Manual timing extraction

If you already have a durations tensor from another source, use durationsToTiming directly:

import { durationsToTiming } from 'piper-plus';

const durations = new Float32Array([10, 15, 12, 8]); // frame counts
const sampleRate = 22050;
const hopLength = 256; // VITS default
const tokens = ['a', 'e', 'i', 'o']; // optional; defaults to ph_0, ph_1, ...

const timing = durationsToTiming(durations, sampleRate, hopLength, tokens);

API reference

| Export | Description | |---|---| | AudioResult.timing | TimingResult \| null | | AudioResult.hasTimingInfo | boolean | | durationsToTiming(durations, sampleRate, hopLength?, phonemeTokens?) | Convert frame counts to TimingResult | | timingToJson(result) | Pretty-printed JSON string | | timingToJsonCompact(result) | Single-line JSON string | | timingToTsv(result) | TSV with header line | | timingToSrt(result) | SubRip subtitle format | | buildPhonemeIdToTokenMap(phonemeIdMap, puaToMultiChar?) | Reverse map from phoneme ID to token string | | DEFAULT_HOP_LENGTH | 256 (VITS default) |

Note: Field names use snake_case (start_ms, end_ms, duration_ms, total_duration_ms, sample_rate) to maintain byte-for-byte JSON compatibility with the Rust / Go / Python / C# / C++ runtimes.

API Reference

`PiperPlus.initialize(options)`

Static async factory that downloads (and caches) the ONNX model and config, then creates an ONNX inference session and initializes the Rust WASM phonemizer. The Japanese dictionary (NAIST-JDIC) is bundled in the WASM binary and requires no separate download.

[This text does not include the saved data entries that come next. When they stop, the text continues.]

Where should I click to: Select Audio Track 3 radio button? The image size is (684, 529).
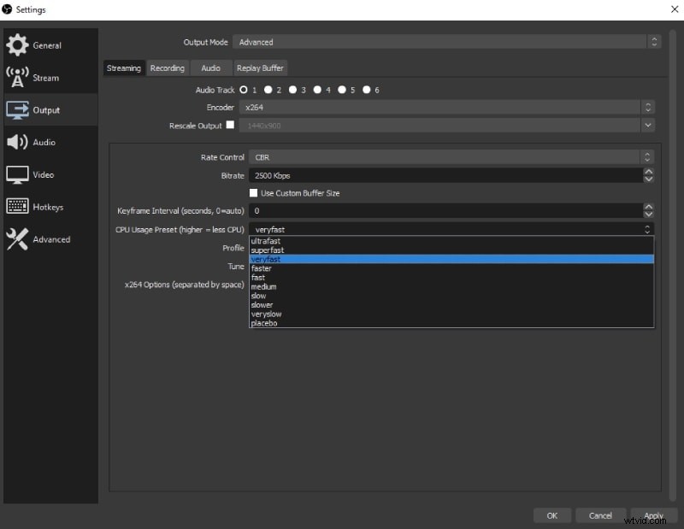[x=294, y=90]
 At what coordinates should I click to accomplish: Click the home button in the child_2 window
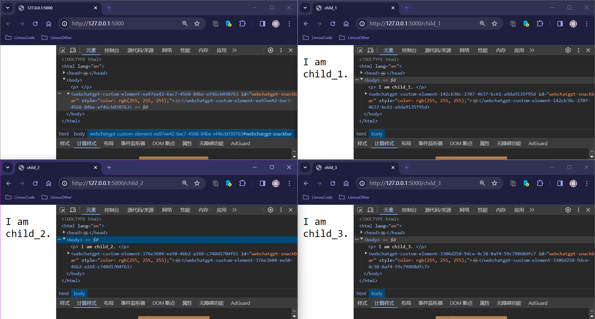pyautogui.click(x=49, y=183)
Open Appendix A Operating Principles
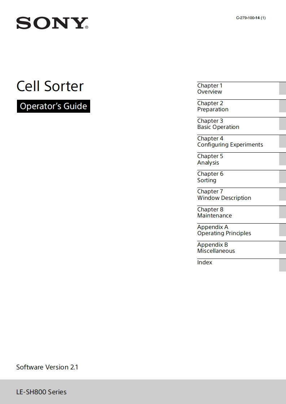 (224, 230)
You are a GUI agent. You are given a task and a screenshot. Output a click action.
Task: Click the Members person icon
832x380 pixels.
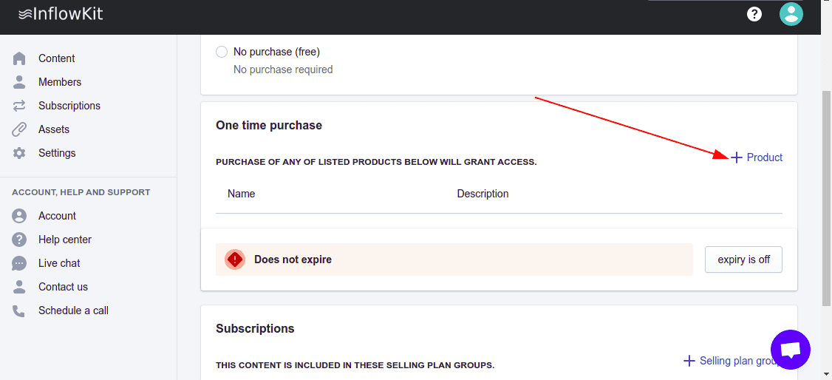19,82
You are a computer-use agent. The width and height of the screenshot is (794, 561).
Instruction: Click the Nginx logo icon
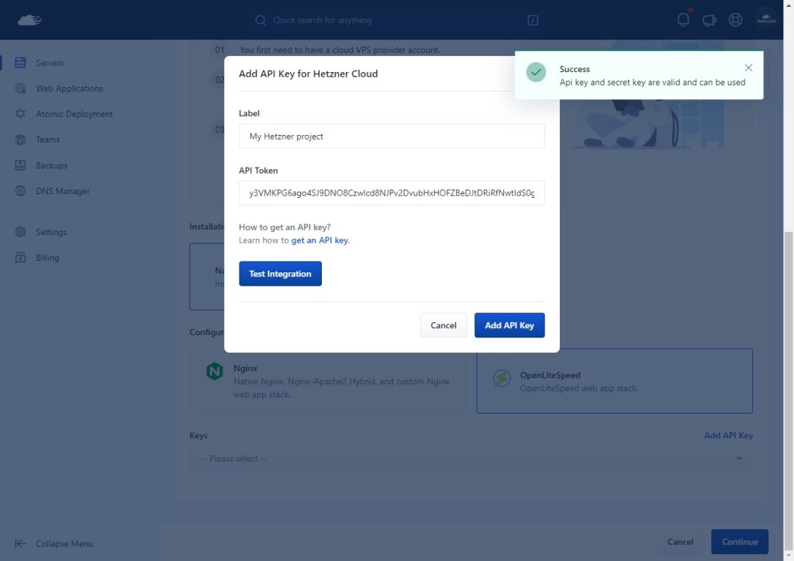tap(215, 372)
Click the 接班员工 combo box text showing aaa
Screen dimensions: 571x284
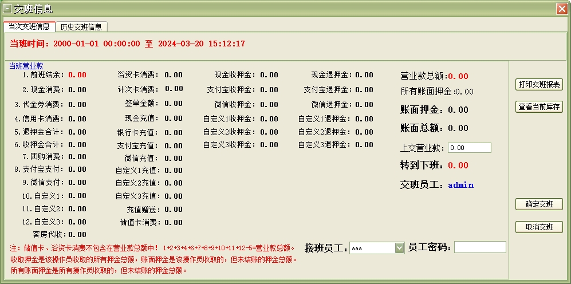click(x=372, y=248)
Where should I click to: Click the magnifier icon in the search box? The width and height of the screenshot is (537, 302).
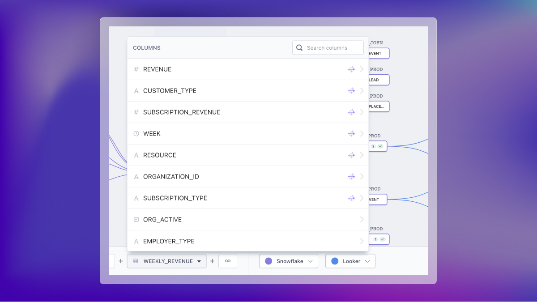(x=299, y=47)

| Option | Type | Default | Description | |--------|------|---------|-------------| | model | string | -- | Required. HuggingFace repo name (e.g. "ayousanz/piper-plus-tsukuyomi-chan"), registry shortcut (e.g. "tsukuyomi"), or direct URL to an ONNX file. | | ort | object | globalThis.ort | onnxruntime-web module instance. | | onProgress | function | -- | Callback receiving { stage, progress, message }. |

Returns Promise<PiperPlus>.

`tts.synthesize(text, options?)`

Synthesize speech from text.

| Option | Type | Default | Description | |--------|------|---------|-------------| | language | string | auto-detect | 'ja' | 'en' | 'zh' | 'ko' | 'es' | 'fr' | 'pt' | 'sv' | | noiseScale | number | 0.667 | Controls voice variation. | | lengthScale | number | 1.0 | Controls speech speed (lower = faster). | | noiseW | number | 0.8 | Controls phoneme duration variation. |

Returns Promise<AudioResult>.

`tts.synthesizeStreaming(text, options?)`

Streaming synthesis that splits text into sentences and delivers audio chunks via a callback.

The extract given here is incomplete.